Monday, April 14, 2014

An Oversold, Dead Cat Bounce Within a Bearish Trend

NEW YORK (TheStreet) -- The indexes had a gap-up open on Monday and finished near the highs of the day. This did not come without anxiety this afternoon as the Nasdaq and Russell 2000 indexes slipped into red territory at 3:00 p.m. EDT.

The DJIA closed up 146.49 points at 16173.24 and the S&P 500 closed up 14.92 at 1830.61. The Nasdaq gained 22.96 to 4022.49 after being lower and the Russell 2000 gained 3.92 to 1115.35 after being in the red as well this afternoon.

What this means is all the inde-es had an oversold bounce within a Trend Bearish formation. Again, Trend Bearish is a three month or longer time frame. The levels are developed according to an internal algorithm process.

As I wrote Friday, I was looking for the a relief rally that would begin early this week. The fact that it happened on a gap-up open came as no surprise. The algorithm-programmed machines are in control of this market.

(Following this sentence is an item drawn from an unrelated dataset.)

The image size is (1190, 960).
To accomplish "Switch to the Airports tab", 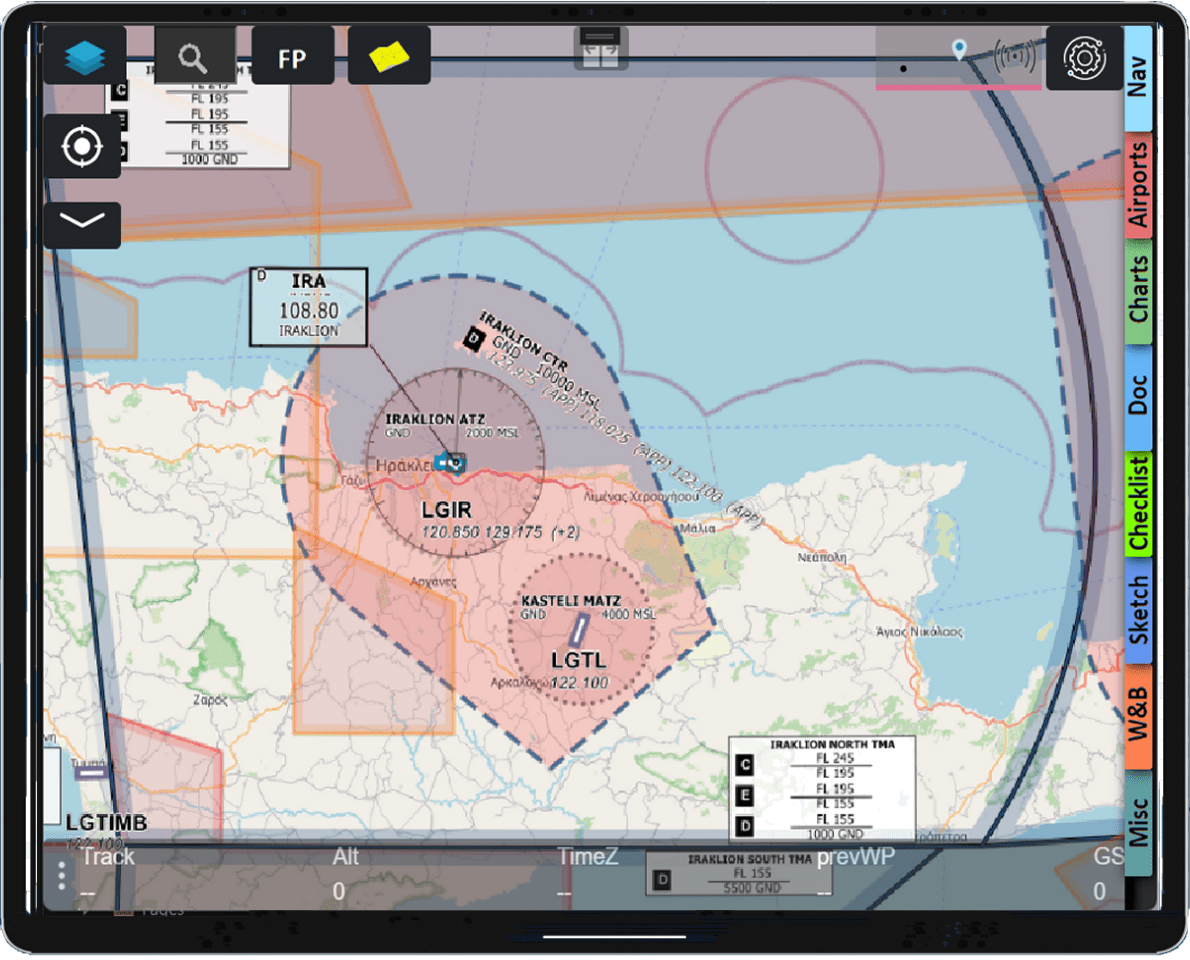I will (1138, 186).
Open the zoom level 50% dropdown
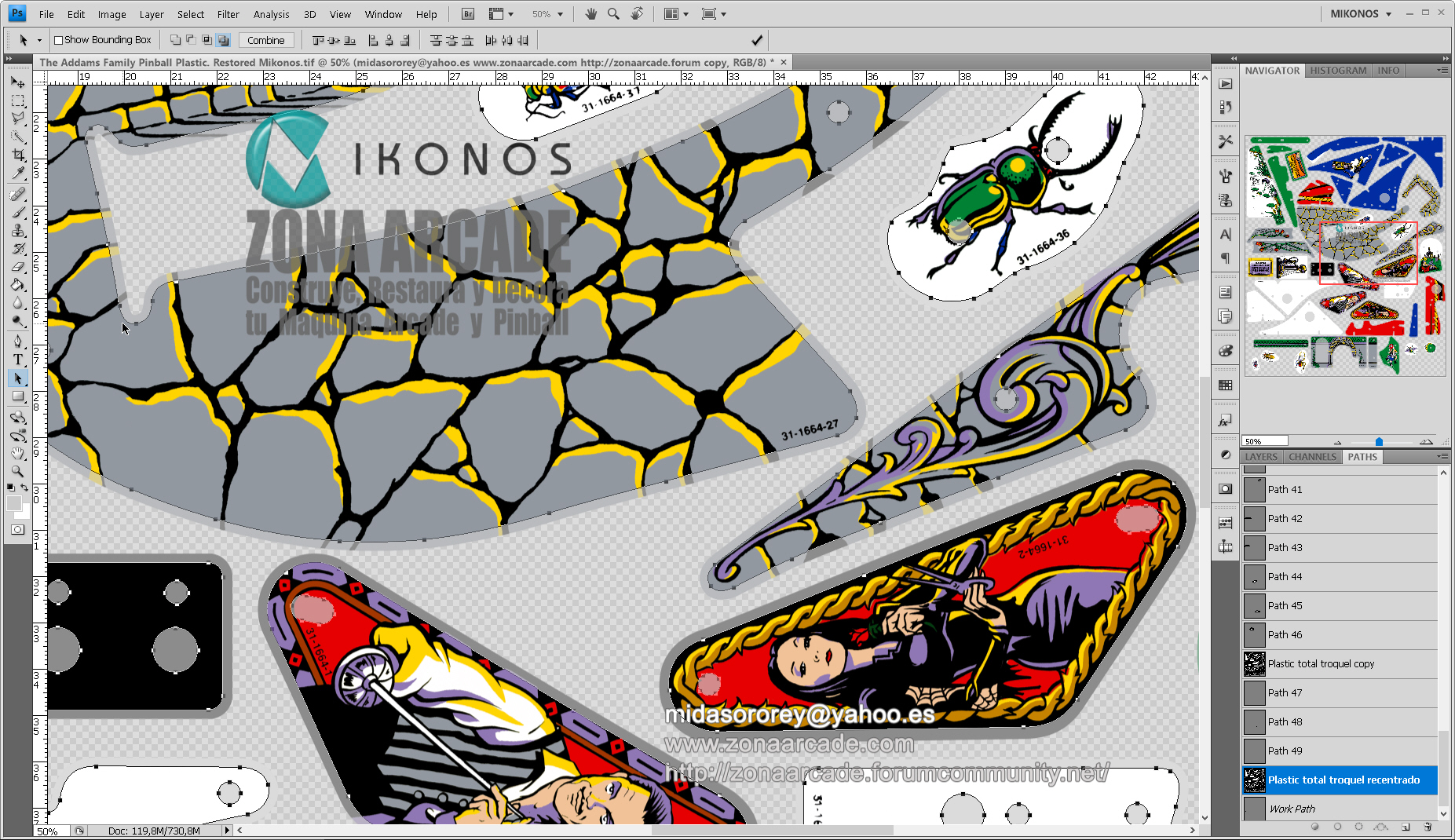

They have the internal numbers that say when the indexes are oversold and when they should be bought. Once again, however, the volume on this relief rally on Monday was much less than desirable. The S&P 500 ETF (SPY) volume was approximately 44 million shares lower than last Friday. In other words, this was a classic dead cat bounce with less volume than the 50-day moving average. As I have been consistently writing about, the green up day volume is much lower than the red down day volume. It matters in the bigger picture. So, where does this market go from here? I would expect nothing more than another day or so of upside. And that is if we get that. We can very well have the indexes resume their downward trajectory tomorrow. Make no mistake about it, and let me be very clear. This market has gone through a character change. We are no longer in the buy-the-dip mentality. As far as I am concerned, this market did not get to the necessary oversold level that it needed to get to for a better, more sustained rally to the upside. The markets would have been in much better shape if they had opened to the downside and had an intraday turn to the upside. With that being said, if you are a trader I would continue to be patient and not chase this rally. Opportunities to go long will present themselves with much better and lower prices. I did no buying today at all and continue to sit in cash. That has been the next best position to be in, unless you are trading this market from the short side. At the time of publication the author had no position in any of the stocks mentioned. This article represents the opinion of a contributor and not necessarily that of TheStreet or its editorial staff.